1. Simulation_Code.R
This is the R code that was used to run the simulations. Includes the actual simulation function plus some lines to manipulate and save the output. Note that the function is slow and is set up for parallel processing on a supercomputer, so use with caution.
2. IndividualData.csv
This is output showing characteristics of each simulated individual in each simulation run. This is a large dataset, in total there were 2.2 million simulated individuals across the simulations. Details on the variables contained in this file below. These variables include both attributes assigned to the individual prior to the simulation as well as results of the simulation.
3. NetworkData.csv
This is output containing summary statistics of the communication networks as well as the network parameters for each simulation run (40000 runs in total). Details on variables below.
4. Figure2ANetwork.Rdata
An exemplar communication network. This is an igraph object so needs to be loaded after igraph package is loaded in R. This network was from a simulation run with the parameters: Chorus size = 10, no selective attention, hearing sensitivity = - 12 dB, no noise responsiveness.
5. Figure2BNetwork.Rdata
Another exemplar communication network. This is an igraph object so needs to be loaded after igraph package is loaded in R. This network was from a simulation run with the parameters: Chorus size = 100, one competitor attended to, hearing sensitivity = 6 dB, no noise responsiveness.
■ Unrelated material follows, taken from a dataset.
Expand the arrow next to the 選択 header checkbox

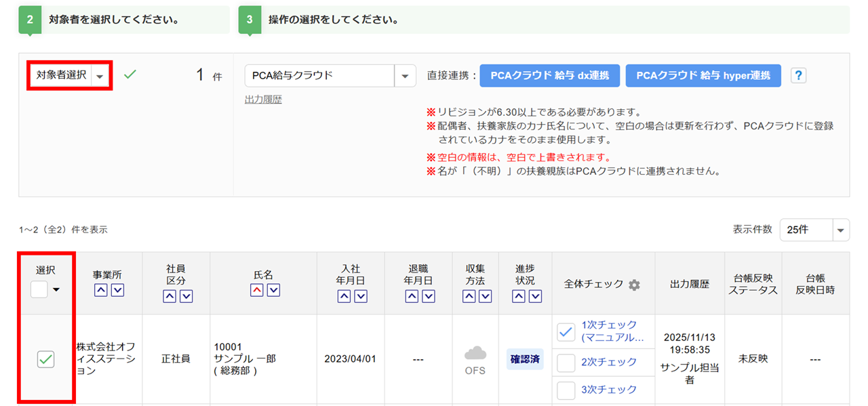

6. NoiseLevelsInChorus.csv
Dataset containing the sound pressure level in the center of the chorus for each simulation run. Details on variables below.
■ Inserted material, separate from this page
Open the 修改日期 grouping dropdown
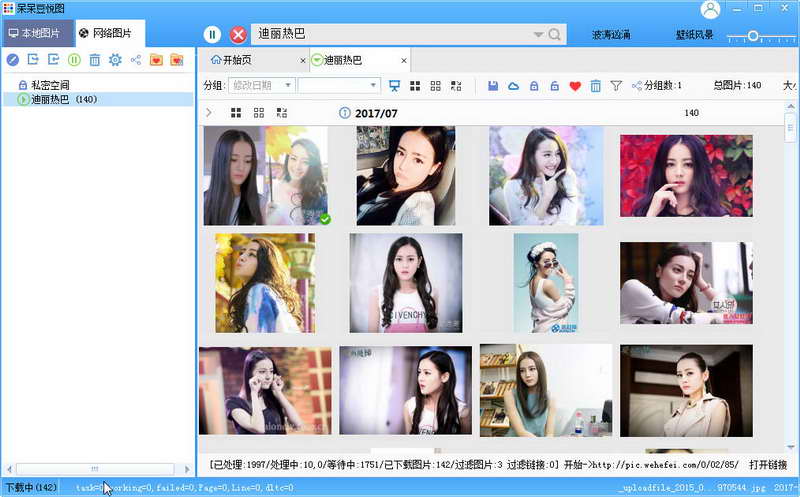This screenshot has width=800, height=497. [x=262, y=85]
7. Figure Preparation Script.Rmd
The R script used to prepare the figures. This loads up the data files listed above and processes them to produce the figures that are in both the main text and the supplement. This is an R markdown file, so the user may need to configure markdown to get this to work, and note that this is assuming the user is working in a Project in RStudio with all data files saved in the project folder. (see here for details on how to do that: <https://support.posit.co/hc/en-us/articles/200526207-Using-RStudio-Projects>)
Note that none of these files are the "raw" raw data. Raw output from the simulation runs include every single call given by every single individual. The total size of all of these files is 72.5 GB. We are unaware of any existing repository that can handle such a large file size. All of the files above contain summary statistics calculated from the raw data files. If any raw files are truly needed, please contact the corresponding author.
Details for each data file.
2. IndividualData.csv
-Each row represents an individual simulated in one simulation run
Columns:
FrogID - The individual's ID code within that simulation (note that codes were reused across simulations)
XCor - The x-coordinate location of that individual on the chorus arena, in m (minimum value = 0, maximum value = 50).
YCor - The y-coordinate location of that individual on the chorus arena, in m (minimum value = 0, maximum value = 50).
BaselineCD - That individual's baseline call duration, in s.
Amplitude - That individual's call amplitude, in dB.
SNR - That individual's hearing sensitivity, in dB.
InStrength - That individual's in-strength, based on the simulated communication network. Note that for analyses, we used the NormalizedInStrength, see below.
OutStrength - That individual's in-strength, based on the simulated communication network. Note that for analyses, we used the NormalizedOutStrength, see below.
EigenCentrality - That individual's eigenvector centrality in the simulated communication network (scaled to a maximum value of one).
MeanObservedCD - That individual's mean call duration, averaged across all calls it gave during the simulation.
NumberFrogs - Chorus size, number of individuals in the simulation.
NumberAttended - Number of individuals attended to. Note that when there was no selective attention, this equalled the size of the chorus.
MeanSignalNoiseRatio - The mean hearing sensitivity for that simulation run (-12, -6, 0, 6 dB). Calls had to be at least as loud as the background noise amplitude plus the hearing sensitivity to be heard and potentially influential on the receiver (therefore more negative values indicate more sensitive hearing).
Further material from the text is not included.